■ **GIVEN TASK**
Return every one of the following rows unchanged, character for character.

--*--

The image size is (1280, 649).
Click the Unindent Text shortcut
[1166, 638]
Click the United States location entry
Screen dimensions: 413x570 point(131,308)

--*--

■ **EXERCISE ANSWER**
The image size is (1280, 649).
Click the Unindent Text shortcut
[1166, 638]
Click the United States location entry
Screen dimensions: 413x570 point(131,308)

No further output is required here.